RICHIESTA ASSEGNATA:
Riporta testualmente il passo dell'estratto sull'omicidio di Paolo Stasi che va da "Nuovi retroscena dell'inchiesta" fino a "centro di Francavilla.", estremo finale incluso.

ESTRATTO FORNITO:

Omicidio di Paolo Stasi: "Avevano intenzione di uccidere anche la madre della vittima"

Nuovi retroscena dell'inchiesta che ha portato all'arresto dei presunti responsabili dell'uccisione del 19enne di Francavilla Fontana emergono dall'ordinanza del gip

FRANCAVILLA FONTANA – “Adesso quella dovevamo ‘fare’”. Questa frase rientra in una conversazione che secondo il gip sarebbe emblematica della volontà di uccidere anche la madre di Paolo Stasi, dopo l’omicidio del figlio. Il termine “quella” sarebbe infatti riferito alla donna. Per “fare” si intenderebbe sparare. A pronunciarla sarebbe stato il 18enne L.B., minorenne all’epoca dei fatti, mentre parlava con il 21enne C.C. I due, entrambi di Francavilla Fontana, sono stati condotti in carcere stamattina (lunedì 22 maggio) per l’omicidio premeditato del 19enne avvenuto il pomeriggio dello scorso 9 novembre davanti all’ingresso dell’abitazione della vittima in via Occhi Bianchi, nel centro di Francavilla.

RIGHE DI DATI:
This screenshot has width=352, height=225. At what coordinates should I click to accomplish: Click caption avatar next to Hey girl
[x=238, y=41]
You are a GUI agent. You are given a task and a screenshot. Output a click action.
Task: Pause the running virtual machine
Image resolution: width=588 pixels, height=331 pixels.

---

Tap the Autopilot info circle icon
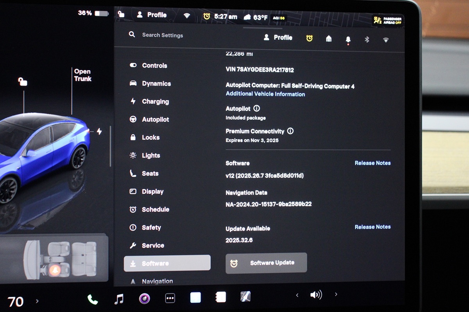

SOLUZIONE PROPOSTA:
Nuovi retroscena dell'inchiesta che ha portato all'arresto dei presunti responsabili dell'uccisione del 19enne di Francavilla Fontana emergono dall'ordinanza del gip

FRANCAVILLA FONTANA – “Adesso quella dovevamo ‘fare’”. Questa frase rientra in una conversazione che secondo il gip sarebbe emblematica della volontà di uccidere anche la madre di Paolo Stasi, dopo l’omicidio del figlio. Il termine “quella” sarebbe infatti riferito alla donna. Per “fare” si intenderebbe sparare. A pronunciarla sarebbe stato il 18enne L.B., minorenne all’epoca dei fatti, mentre parlava con il 21enne C.C. I due, entrambi di Francavilla Fontana, sono stati condotti in carcere stamattina (lunedì 22 maggio) per l’omicidio premeditato del 19enne avvenuto il pomeriggio dello scorso 9 novembre davanti all’ingresso dell’abitazione della vittima in via Occhi Bianchi, nel centro di Francavilla.